--- 文档片段 ---

类
与其他面向对象编程语言一样,C# 序的功能是在一个或多个类中实现的。类的方法(methods)和属性(properties)包含定义类行为方式的代码。
C# 通过封装属性和方法,以及启用多种类型的多态性(包括通过继承实现的子类型多态性(subtyping polymorphism via inheritance)和泛型的参数多态性(parametric polymorphism via generics))来实现信息隐藏(information hiding)。
各种 C# 类均可定义,包括:
- 标准类(instance classes)
- 静态类(static classes)
- 结构体(structures)
例如,以下代码定义了一个名为 Employee 的类,包含 Name 和 Age 属性,已经两个空方法 GetPayCheck() 和 Work(),并定义了一个继承自 Emplyee 的 Sample 类:
public class Employee
{
private int _Age;
private string _Name;
public int Age
{
get { return _Age; }
set { _Age = value; }
}
public string Name
{
get { return _Name; }
set { _Name = value; }
}
public void GetPayCheck()
{
}
public void Work()
{
}
}
public class Sample
{
public static void Main()
{
Employee marissa = new Employee();
marissa.Work();
marissa.GetPayCheck();
}
}
方法(Methods)
C# 方法是类的成员,可以有返回值,参数列表,有时候还有泛型(generic)声明。像字段一样,方法包括静态方法和实例方法。
- 静态方法:通过类访问
- 实例方法:通过类实例化后的对象访问
Like fields, methods can be static (associated with and accessed through the class) or instance (associated with and accessed through an object instance of the class) methods as well as a generic type declaration.
自 C# 4.0 以来,方法可以包含可选参数,可选参数应当设定默认值,例如:
void Increment(ref int x, int dx = 1)
构造器(Constructions of classes)
构造器控制着类的初始化,构造器通常用于设置类的属性,但并不仅限于此,与方法一样,构造器也可以有自己的参数。
public class Employee
{
public Employee()
{
System.Console.WriteLine("Constructed without parameters");
}
public Employee(string strText)

--- 所给数据 ---

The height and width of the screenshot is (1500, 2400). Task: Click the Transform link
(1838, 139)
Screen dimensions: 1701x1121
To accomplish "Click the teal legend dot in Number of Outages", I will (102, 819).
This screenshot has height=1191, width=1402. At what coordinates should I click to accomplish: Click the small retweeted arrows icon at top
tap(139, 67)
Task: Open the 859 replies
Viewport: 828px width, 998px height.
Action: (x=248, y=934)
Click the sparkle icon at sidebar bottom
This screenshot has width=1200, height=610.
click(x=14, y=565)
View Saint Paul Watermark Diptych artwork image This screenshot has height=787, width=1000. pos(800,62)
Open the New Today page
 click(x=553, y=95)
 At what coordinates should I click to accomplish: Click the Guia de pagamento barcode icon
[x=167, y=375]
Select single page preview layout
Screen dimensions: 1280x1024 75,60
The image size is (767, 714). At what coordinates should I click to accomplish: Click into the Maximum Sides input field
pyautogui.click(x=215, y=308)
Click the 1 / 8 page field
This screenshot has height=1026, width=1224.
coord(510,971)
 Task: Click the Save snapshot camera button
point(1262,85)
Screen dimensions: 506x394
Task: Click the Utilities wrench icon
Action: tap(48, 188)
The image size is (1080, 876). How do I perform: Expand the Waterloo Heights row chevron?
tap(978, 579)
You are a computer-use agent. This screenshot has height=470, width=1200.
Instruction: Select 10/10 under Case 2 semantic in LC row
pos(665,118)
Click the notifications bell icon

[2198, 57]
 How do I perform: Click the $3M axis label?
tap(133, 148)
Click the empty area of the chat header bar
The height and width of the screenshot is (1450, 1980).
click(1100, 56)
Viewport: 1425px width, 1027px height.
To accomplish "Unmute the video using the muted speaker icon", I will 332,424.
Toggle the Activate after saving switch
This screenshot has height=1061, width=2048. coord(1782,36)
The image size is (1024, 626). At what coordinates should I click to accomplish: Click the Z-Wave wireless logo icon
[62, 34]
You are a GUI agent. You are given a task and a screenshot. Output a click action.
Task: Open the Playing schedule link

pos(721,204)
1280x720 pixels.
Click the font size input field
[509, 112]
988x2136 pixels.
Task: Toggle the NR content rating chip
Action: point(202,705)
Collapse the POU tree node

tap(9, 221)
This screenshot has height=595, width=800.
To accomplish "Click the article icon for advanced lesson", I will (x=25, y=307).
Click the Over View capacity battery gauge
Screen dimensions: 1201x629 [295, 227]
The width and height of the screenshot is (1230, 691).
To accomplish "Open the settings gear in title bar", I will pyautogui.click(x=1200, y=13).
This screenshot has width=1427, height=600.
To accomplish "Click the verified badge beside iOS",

---

- **题目**:
判断下面三项说法是否与上文关于 C# 类的文档片段一致,逐项回答"是"或"否",并原文引用起决定作用的语句:
1. 从 C# 4.0 起,方法可以带可选参数。
2. 构造器只能用来设置类的属性。
3. 静态方法通过类实例化后的对象访问。

- **解答**:
1. 是。"自 C# 4.0 以来,方法可以包含可选参数,可选参数应当设定默认值"
2. 否。"构造器通常用于设置类的属性,但并不仅限于此"
3. 否。"静态方法:通过类访问"